## EXTRACT TO READ
"""

Women Dying of Opioid Overdose at Unprecedented Rates

Megan Brooks

July 02, 2013

The number of women dying from overdoses of opioid painkillers increased 5-fold between 1999 and 2010, according to new data released today by the US Centers for Disease Control and Prevention (CDC).

The problem of prescription opioid drug overdoses in women is "getting worse and getting worse quickly," CDC director Tom Frieden, MD, MPH, said during a media briefing.

Deaths due to opioid drugs have "skyrocketed in women; mothers, wives, sisters, and daughters are dying from overdoses at rates we have never seen before," he noted.

"The increase in opioid overdoses and opioid overdose deaths is directly proportional to the increase in prescribing of painkillers." Opioid prescriptions are "increasing to an extent that we would not have anticipated and that could not possibly be clinically indicated," Dr. Frieden added.

"Stopping this epidemic in women — and men — is everyone's business," he said.

The CDC analyzed data from the National Vital Statistics System (1999-2010) and the Drug Abuse Warning Network public use file (2004-2010). The study includes emergency department visits and deaths related to drug misuse/abuse and overdose, as well as analyses specific to prescription painkillers.

Although men are more likely to die of a prescription opioid overdose, women are catching up, according to the new data, reported in the July 2 issue of the CDC's Vital Signs, an early release of Morbidity and Mortality Weekly Report.

"""

## WORK REQUEST A
According to the article, by how much did the number of women dying from opioid painkiller overdoses increase between 1999 and 2010?
## WORK REQUEST B
Rewrite the article's passage that begins at the words "Megan Brooks" and ends after "and Prevention (CDC).", substituting "pain relievers" for "painkillers".
The material after the article comes from a separate source.

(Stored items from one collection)
"""

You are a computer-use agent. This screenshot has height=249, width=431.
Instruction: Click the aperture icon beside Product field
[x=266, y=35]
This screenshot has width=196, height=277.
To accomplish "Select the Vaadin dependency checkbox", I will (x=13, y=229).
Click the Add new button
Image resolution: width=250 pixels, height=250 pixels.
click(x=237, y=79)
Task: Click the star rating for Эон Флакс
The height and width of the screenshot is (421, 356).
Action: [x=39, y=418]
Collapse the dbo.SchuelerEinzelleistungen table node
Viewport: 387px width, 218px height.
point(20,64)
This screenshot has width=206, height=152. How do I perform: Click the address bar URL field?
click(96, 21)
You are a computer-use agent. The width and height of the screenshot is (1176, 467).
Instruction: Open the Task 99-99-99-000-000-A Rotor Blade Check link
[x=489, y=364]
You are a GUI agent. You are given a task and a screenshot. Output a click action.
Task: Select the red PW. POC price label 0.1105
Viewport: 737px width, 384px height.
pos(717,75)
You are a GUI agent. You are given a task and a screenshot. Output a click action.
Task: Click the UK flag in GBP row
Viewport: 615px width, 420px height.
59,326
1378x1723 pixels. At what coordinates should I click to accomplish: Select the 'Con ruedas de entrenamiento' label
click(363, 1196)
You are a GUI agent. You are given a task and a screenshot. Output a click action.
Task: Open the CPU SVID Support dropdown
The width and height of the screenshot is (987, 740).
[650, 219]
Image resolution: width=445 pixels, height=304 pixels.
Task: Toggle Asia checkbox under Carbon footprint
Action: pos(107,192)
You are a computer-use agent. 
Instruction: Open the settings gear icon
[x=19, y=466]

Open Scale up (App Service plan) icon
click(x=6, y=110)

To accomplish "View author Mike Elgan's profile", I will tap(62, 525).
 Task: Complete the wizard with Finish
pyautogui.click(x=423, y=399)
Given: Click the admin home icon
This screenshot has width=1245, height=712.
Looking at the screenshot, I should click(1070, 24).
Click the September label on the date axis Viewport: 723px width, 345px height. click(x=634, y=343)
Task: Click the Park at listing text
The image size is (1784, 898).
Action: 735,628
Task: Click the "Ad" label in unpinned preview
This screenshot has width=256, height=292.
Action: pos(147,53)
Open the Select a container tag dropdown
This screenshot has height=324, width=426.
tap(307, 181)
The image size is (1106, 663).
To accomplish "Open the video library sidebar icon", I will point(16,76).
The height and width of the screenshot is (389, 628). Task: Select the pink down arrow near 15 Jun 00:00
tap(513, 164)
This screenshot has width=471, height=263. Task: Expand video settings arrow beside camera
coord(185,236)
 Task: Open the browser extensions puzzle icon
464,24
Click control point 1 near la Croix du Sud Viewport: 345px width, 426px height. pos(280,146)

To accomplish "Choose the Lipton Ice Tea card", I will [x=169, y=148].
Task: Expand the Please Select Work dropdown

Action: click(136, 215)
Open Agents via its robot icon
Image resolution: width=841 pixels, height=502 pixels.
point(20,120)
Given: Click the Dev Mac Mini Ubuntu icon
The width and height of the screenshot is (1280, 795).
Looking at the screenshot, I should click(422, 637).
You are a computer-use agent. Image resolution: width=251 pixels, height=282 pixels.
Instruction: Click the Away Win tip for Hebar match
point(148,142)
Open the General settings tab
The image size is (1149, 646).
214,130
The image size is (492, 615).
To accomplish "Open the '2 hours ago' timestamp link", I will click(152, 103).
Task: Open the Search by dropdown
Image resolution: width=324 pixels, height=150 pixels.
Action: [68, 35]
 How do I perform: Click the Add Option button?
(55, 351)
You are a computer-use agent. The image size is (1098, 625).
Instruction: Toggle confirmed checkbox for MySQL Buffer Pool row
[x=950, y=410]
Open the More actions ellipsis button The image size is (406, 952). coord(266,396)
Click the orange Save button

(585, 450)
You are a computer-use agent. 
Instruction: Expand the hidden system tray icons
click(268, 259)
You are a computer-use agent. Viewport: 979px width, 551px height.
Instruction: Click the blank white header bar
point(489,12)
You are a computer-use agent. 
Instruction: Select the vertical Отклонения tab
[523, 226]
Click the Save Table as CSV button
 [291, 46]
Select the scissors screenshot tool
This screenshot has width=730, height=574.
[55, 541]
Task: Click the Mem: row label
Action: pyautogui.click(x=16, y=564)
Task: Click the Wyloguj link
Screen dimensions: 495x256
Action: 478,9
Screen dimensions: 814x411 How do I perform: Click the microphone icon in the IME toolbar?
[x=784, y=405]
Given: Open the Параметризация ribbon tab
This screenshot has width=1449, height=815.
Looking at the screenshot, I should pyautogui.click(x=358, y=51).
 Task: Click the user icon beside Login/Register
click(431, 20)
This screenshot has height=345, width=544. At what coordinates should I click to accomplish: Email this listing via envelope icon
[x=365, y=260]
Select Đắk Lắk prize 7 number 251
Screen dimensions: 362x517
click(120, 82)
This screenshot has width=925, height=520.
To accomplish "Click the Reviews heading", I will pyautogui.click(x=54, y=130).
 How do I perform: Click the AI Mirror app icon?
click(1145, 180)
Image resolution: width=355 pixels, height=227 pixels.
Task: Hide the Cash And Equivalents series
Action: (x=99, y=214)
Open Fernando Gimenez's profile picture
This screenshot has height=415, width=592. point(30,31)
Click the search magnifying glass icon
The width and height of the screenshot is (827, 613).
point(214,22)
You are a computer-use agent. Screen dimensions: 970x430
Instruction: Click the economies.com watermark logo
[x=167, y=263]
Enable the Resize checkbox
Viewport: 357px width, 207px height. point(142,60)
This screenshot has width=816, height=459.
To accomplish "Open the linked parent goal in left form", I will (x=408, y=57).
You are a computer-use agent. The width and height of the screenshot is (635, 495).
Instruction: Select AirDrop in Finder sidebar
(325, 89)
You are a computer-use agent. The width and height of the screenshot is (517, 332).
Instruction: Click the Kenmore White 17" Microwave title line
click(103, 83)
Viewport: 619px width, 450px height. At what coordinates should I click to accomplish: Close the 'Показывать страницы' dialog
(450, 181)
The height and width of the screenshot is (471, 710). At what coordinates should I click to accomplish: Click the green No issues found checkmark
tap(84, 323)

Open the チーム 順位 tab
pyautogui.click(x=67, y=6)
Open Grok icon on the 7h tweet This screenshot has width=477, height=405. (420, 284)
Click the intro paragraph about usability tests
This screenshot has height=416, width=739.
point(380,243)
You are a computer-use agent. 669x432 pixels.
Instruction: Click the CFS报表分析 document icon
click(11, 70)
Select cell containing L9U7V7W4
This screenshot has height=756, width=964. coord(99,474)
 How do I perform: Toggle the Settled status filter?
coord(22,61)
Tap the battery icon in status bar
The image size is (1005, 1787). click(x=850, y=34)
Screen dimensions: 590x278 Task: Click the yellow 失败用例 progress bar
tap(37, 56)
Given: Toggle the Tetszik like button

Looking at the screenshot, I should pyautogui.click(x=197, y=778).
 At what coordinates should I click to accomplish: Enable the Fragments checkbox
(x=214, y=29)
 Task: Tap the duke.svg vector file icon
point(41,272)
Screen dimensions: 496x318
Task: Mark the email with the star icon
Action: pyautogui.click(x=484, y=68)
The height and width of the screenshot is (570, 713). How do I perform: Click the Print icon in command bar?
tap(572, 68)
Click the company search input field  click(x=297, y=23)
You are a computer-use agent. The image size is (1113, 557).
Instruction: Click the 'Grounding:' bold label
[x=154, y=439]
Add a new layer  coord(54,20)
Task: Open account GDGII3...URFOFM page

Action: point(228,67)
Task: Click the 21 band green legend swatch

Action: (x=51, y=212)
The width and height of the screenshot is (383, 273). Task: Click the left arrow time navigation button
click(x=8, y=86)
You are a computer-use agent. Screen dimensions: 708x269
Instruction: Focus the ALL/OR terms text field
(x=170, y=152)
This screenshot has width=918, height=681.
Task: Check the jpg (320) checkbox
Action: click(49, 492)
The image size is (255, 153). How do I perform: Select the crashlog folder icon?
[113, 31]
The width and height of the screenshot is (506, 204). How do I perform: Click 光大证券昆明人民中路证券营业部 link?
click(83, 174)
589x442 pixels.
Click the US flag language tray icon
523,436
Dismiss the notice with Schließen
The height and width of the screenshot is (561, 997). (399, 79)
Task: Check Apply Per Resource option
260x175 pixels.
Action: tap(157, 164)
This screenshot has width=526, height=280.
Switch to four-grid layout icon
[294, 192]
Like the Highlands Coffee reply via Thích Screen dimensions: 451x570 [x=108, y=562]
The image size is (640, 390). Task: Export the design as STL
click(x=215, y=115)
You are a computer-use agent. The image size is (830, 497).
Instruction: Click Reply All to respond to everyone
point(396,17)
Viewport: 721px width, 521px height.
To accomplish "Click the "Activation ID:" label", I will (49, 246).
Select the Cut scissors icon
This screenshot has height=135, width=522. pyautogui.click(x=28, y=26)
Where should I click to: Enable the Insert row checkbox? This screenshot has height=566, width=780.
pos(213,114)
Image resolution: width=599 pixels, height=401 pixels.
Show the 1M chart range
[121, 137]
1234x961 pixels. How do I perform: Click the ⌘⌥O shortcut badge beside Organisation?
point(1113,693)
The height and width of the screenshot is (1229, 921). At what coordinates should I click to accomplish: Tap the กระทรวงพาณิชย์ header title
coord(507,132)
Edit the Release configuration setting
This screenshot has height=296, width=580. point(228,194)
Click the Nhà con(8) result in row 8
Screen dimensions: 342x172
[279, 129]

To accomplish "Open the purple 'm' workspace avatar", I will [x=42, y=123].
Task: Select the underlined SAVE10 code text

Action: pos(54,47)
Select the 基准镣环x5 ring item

"""

## WRITTEN RESPONSE A
It increased 5-fold.

## WRITTEN RESPONSE B
Megan Brooks

July 02, 2013

The number of women dying from overdoses of opioid pain relievers increased 5-fold between 1999 and 2010, according to new data released today by the US Centers for Disease Control and Prevention (CDC).